As we dropped off Isaac this past week there was a place for parents to pick up a bunch of information, and at that table was a window cling. Proud parent of SDSM&T.
I grabbed 2 and when we got home last night I put one on my computer cover. I am a proud parent of a South Dakota School of Mines and Technology Student.
Tech is a HARD school. They do their very best to weed out the students that can’t hack their programs in the first year. Isaac has some terribly hard classes, Trig, Calc and some Finite math for computer science class. I don’t even know what having classes like that would be like. Well I do…it would mean complete and utter failure for someone that isn’t math minded like myself.
He is going to have to work hard. It will not be easy, that is a guarantee. He may love it and he may decide like we did that he wants to do something else. And if he does I will be proud of that too.
I want to live my life embracing the here and now. Right now my oldest just started at one of the hardest tech schools, and yes I am proud. He doesn’t have to graduate for me to be proud…I already am.
Moving in to a dorm with strangers, leaving your family and the routine you have come to know for the past 18 years…it is all really hard changes. There were lots of kids that we saw that looked terrified. I am not kidding….they looked scared out of their mind.
As a parent we should be proud of our kids for taking these next steps.
I know that Isaac won’t do everything perfectly. There will be hard times and likely some failures. He will have tough choices to make and we will see his character develop through it all.
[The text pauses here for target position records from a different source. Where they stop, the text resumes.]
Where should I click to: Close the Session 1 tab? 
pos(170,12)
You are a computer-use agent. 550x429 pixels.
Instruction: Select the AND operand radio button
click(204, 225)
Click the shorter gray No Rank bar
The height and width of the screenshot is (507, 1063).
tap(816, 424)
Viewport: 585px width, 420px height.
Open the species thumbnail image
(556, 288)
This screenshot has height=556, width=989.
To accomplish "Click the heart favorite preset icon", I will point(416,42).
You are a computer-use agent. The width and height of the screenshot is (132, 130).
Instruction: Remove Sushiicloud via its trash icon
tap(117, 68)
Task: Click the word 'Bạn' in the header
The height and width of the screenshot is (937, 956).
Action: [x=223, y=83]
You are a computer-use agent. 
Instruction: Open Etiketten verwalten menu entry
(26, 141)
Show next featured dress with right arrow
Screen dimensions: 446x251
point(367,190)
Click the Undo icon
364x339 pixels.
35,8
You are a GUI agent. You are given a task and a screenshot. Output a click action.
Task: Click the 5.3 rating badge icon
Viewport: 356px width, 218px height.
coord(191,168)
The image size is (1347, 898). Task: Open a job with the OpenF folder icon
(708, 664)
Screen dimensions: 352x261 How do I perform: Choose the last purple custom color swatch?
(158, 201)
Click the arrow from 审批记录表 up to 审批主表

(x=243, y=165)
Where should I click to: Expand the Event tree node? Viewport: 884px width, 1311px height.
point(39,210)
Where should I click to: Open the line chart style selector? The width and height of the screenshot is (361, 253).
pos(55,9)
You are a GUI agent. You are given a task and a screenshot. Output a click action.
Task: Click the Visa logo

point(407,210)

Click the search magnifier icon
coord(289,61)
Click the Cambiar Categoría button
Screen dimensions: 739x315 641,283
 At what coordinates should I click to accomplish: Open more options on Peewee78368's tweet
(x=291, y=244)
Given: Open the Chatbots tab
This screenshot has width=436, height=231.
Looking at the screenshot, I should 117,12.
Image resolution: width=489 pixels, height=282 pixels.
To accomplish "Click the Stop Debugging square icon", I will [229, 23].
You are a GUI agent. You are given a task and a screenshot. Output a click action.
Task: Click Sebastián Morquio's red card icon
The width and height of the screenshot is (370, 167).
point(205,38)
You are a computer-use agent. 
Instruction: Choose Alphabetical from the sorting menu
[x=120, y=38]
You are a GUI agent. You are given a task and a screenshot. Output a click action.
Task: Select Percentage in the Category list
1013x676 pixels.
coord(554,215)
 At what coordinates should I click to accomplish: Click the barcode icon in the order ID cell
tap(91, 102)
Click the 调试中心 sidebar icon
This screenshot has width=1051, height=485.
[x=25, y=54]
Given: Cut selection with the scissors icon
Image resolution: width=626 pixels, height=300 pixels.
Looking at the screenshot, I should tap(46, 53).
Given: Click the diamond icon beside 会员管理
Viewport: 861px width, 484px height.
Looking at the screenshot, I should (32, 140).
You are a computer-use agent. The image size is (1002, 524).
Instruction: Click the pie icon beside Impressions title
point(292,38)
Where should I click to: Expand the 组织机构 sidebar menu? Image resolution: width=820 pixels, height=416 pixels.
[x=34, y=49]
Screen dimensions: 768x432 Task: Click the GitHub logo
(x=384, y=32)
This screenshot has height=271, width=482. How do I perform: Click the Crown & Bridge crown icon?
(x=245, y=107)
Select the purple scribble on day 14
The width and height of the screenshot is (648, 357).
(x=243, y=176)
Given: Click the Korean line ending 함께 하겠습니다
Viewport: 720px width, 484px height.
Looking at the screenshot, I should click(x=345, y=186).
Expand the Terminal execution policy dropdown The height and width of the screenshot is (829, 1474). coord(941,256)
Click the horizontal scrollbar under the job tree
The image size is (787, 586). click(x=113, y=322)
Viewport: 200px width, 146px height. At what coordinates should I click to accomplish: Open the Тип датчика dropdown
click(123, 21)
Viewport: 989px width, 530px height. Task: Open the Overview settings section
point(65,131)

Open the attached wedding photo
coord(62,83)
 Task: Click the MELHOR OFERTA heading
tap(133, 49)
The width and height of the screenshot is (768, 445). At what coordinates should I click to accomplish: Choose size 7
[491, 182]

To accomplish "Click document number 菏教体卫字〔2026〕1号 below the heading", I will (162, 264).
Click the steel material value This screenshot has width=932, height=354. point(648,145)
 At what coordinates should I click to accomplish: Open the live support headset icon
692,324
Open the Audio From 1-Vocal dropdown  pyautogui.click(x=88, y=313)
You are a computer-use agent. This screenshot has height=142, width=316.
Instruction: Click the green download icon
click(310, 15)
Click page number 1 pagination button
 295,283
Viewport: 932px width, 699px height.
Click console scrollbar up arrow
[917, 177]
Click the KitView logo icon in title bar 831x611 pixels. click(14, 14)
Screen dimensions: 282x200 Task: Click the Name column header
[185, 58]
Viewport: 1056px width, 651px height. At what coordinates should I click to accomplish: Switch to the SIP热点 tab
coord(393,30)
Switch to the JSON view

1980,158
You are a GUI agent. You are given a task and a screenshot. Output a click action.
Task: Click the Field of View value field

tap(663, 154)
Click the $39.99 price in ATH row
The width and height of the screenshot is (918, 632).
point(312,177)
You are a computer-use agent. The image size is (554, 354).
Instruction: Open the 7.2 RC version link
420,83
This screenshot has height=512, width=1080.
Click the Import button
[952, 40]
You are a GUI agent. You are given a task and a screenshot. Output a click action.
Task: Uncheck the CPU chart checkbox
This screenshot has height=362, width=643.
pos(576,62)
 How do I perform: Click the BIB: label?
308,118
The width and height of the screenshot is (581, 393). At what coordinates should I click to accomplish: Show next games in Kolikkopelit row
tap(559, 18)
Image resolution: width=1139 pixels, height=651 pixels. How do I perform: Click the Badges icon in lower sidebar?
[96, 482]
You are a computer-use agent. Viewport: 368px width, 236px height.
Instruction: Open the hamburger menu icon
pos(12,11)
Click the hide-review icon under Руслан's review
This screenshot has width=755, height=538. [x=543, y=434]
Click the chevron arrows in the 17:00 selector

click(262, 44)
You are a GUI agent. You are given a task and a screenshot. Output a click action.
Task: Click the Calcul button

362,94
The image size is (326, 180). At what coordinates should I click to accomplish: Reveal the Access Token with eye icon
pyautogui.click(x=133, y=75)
He doesn’t have to have it all together for me to be proud of who he is. He doesn’t have to prove it to me that he can do it.
I already know he can.
Whatever career path he decides he wants to pursue, I know he will succeed. It will be something he is passionate about and he will work hard to do his best. I have already seen that in him, and I know it will continue as he gets older.
Parents these times are hard on us…especially us mama’s that are emotionally “gifted”. I will miss talking with Isaac every day in person. Miss hearing about his day…I don’t want to bombard him with text messages so I can hear all about how it is going. He will probably not tell me everything just so I don’t worry. 🙂
So I am going to be focused on praying for my son…for all the kids there at Tech. Praying that they would start to feel comfortable in their new surroundings. That they would find their classes and make new friends. I will pray that they will stand strong in their convictions and be an example to others. And I will pray that they know how proud of them we are as parents.
I will be Isaac’s biggest cheerleader. Through the good and the bad. Through the tough choices and even the wrong decisions. It is my privilege as his mother to cover him in prayer and cheer him on this new path he is on.
Proud? Absolutely, 100%…no matter what.